Texte d'étude.
○ ○ ○ ○ ○ ○ ○

"Si l'on me demande comment on peut rester dans ce sale repaire de tous les vices et de tous les maux entassés les uns sur les autres, au milieu d'un air empoisonné de mille vapeurs putrides, parmi les boucheries, les cimetières, les hôpitaux, les égouts, les ruisseaux d'urine, les monceaux d'excréments, les boutiques de teinturiers, de tanneurs, de corroyeurs ; au milieu de la fumée continuelle de cette quantité incroyable de bois, et de la vapeur de tout ce charbon ; au milieu des parties arsenicales, sulfureuses, bitumineuses, qui s'exhalent sans cesse des ateliers où l'on tourmente le cuivre et les métaux,
si l'on me demande comment on vit dans ce gouffre, dont l'air lourd et fétide est si épais qu'on en aperçoit et qu'on en sent l'atmosphère à plus de trois lieues à la ronde ; air qui ne peut pas circuler, et qui ne fait que tournoyer dans ce dédale de maisons, comment enfin l'homme croupit volontairement dans ces prisons, tandis que s'il lâchait les animaux qu'il a façonnés à son joug, il les verrait, guidés par le seul instinct, fuir avec précipitation et chercher dans les champs l'air, la verdure, un sol libre, embaumé par le parfum des fleurs :
je répondrai que l'habitude familiarise les parisiens avec les brouillards humides, les vapeurs malfaisantes et la boue infecte."
"Tableau de Paris", par Louis-Sébastien Mercier, 1781
Non, ce n'était pas mieux avant. Le progrès est réel, quoiqu'en disent les adeptes du catastrophisme, de la décroissance, et tous les nantis se plaignant du moindre de leur bobo : ils ignorent leur condition de privilégié par rapport à leurs aïeux et leur chance de vivre aujourd'hui.

○ ○ ○ ○ ○ ○ ○

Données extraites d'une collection
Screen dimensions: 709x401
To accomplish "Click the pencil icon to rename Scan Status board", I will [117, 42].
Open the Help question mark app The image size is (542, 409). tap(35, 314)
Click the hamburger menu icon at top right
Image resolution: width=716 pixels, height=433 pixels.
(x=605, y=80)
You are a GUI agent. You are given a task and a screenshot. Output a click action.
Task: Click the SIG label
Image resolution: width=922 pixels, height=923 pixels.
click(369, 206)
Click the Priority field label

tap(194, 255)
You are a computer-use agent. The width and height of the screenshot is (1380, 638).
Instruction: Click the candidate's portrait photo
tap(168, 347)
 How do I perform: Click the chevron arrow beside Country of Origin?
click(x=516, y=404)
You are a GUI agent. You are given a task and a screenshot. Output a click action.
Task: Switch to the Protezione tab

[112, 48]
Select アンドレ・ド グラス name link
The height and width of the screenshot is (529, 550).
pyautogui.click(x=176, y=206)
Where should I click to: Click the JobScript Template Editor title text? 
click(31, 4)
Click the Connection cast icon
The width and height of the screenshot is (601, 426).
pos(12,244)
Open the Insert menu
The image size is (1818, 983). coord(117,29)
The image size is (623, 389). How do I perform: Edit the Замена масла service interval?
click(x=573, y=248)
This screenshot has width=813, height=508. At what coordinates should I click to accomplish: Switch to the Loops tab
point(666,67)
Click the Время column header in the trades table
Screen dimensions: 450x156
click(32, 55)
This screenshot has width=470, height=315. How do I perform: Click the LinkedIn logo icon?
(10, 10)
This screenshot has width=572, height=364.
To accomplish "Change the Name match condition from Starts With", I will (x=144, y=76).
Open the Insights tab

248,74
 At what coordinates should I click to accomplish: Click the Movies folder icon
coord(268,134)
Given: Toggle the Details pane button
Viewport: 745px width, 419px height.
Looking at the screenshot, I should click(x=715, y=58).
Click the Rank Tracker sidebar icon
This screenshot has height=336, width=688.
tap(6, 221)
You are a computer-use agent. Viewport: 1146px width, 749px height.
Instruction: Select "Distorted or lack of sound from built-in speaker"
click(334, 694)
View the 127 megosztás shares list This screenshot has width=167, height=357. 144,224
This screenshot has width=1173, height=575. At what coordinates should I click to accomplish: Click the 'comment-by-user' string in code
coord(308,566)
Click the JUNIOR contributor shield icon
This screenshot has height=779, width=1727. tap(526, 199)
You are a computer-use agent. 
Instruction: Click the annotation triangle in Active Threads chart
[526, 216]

○ ○ ○ ○ ○ ○ ○

Consigne. Recopiez mot pour mot l'intégralité du texte d'étude. Ces données n'ont aucun rapport avec le texte d'étude.

Espace de réponse.
"Si l'on me demande comment on peut rester dans ce sale repaire de tous les vices et de tous les maux entassés les uns sur les autres, au milieu d'un air empoisonné de mille vapeurs putrides, parmi les boucheries, les cimetières, les hôpitaux, les égouts, les ruisseaux d'urine, les monceaux d'excréments, les boutiques de teinturiers, de tanneurs, de corroyeurs ; au milieu de la fumée continuelle de cette quantité incroyable de bois, et de la vapeur de tout ce charbon ; au milieu des parties arsenicales, sulfureuses, bitumineuses, qui s'exhalent sans cesse des ateliers où l'on tourmente le cuivre et les métaux,
si l'on me demande comment on vit dans ce gouffre, dont l'air lourd et fétide est si épais qu'on en aperçoit et qu'on en sent l'atmosphère à plus de trois lieues à la ronde ; air qui ne peut pas circuler, et qui ne fait que tournoyer dans ce dédale de maisons, comment enfin l'homme croupit volontairement dans ces prisons, tandis que s'il lâchait les animaux qu'il a façonnés à son joug, il les verrait, guidés par le seul instinct, fuir avec précipitation et chercher dans les champs l'air, la verdure, un sol libre, embaumé par le parfum des fleurs :
je répondrai que l'habitude familiarise les parisiens avec les brouillards humides, les vapeurs malfaisantes et la boue infecte."
"Tableau de Paris", par Louis-Sébastien Mercier, 1781
Non, ce n'était pas mieux avant. Le progrès est réel, quoiqu'en disent les adeptes du catastrophisme, de la décroissance, et tous les nantis se plaignant du moindre de leur bobo : ils ignorent leur condition de privilégié par rapport à leurs aïeux et leur chance de vivre aujourd'hui.